Does every kid grow up wondering if they’re normal? Some, I suppose, do, in hope; others do in fear. I think that I did both. I wanted to know that my hopes, dreams, and fears were normal — that others could identify with me, and I with them, and that I didn’t need to be afraid or ashamed of what went on inside my head.
I also wanted to be spectacularly unique and amazing.
Like a lot of other opposites that people experience in life, I tried to hold these things in tension and still function (a la Steinbeck). I think I managed okay but life was more like bouncing between the opposite poles than maintaining balance. I keep trying to convince myself now as an adult that I really am normal, that I’m not special, and that my life is just like that of so many others. I’m not sure I believe me, though.
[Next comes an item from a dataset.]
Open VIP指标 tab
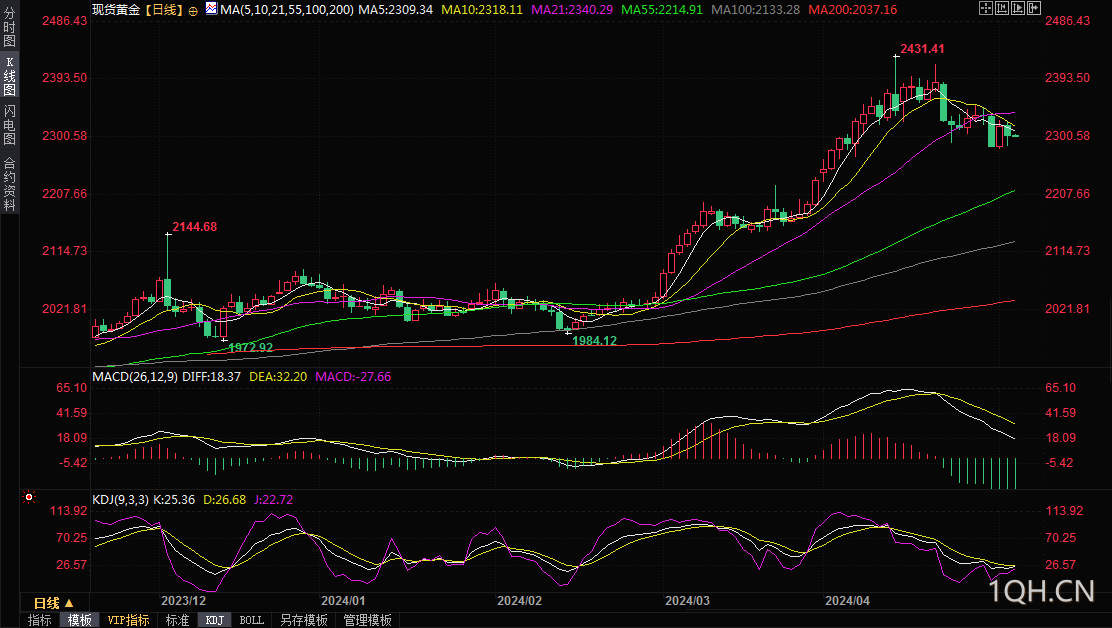Screen dimensions: 1112x628 [128, 620]
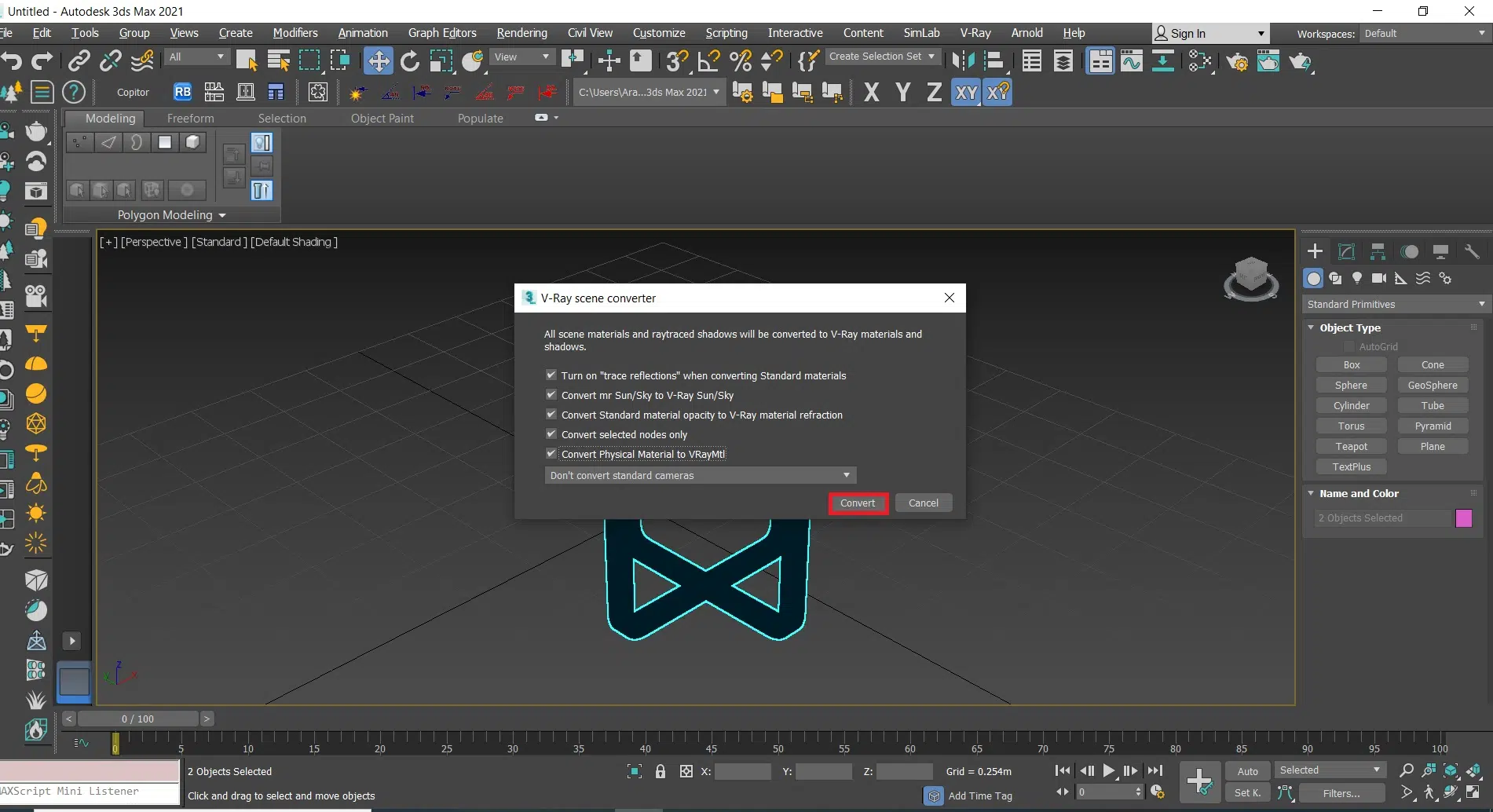This screenshot has height=812, width=1493.
Task: Toggle the Angle Snap icon
Action: [x=708, y=60]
I was raised with a strong sense of exceptionalism: American exceptionalism, Christian exceptionalism, church exceptionalism, family exceptionalism. Everything we did and were was somehow a gift from a benevolent God (which I mostly still believe) that we ought to be thankful for, because we were not like other people who did not have What We Had. There’s probably truth in that somewhere, though it would probably not do to put too much weight down on it. The rain falls on the just and the unjust. My family was not exempt from hardship or dysfunction (though neither was it specially singled out to experience them). We were a lower-middle-class family in the 70’s, 80’s and 90’s who were pretty much like lots of others we knew (eve if we were also unlike lots of others we also knew). I wonder if this is how scholarship recipients feel sometimes — like they have feet in two different worlds and didn’t really feel at home in either of them. There was the world of the church: close-knit, Charismatic, lower-income, largely under-educated, recovering. And the world of the family: close-knit, evangelical, upper-income (at least on the part of my grandparents), educated, with nothing obvious to recover from.
In any case, what was held up to us was the expectation of a strong performance and a good reputation. I was always aware of who (and Who) I represented. I could be like C and A, the senior pastor’s kids who could do no wrong; or I could be like M, who was shamed in front of the whole church for getting pregnant out of wedlock. There wasn’t much in the way of middle ground. We’d been given gifts, you see, and we were responsible to use them. (Both my brother and I at different points in our adolescence expressed the longing to be average, because the bar was set much higher for us and it felt unfair.)
It wasn’t all bad. We were loved, celebrated, inquired after, and provided for. There were moments of laughter, tenderness, and gratitude that were all quite genuine. Like most people, ours was, and is, a mixed bag. The problem is in thinking that it isn’t.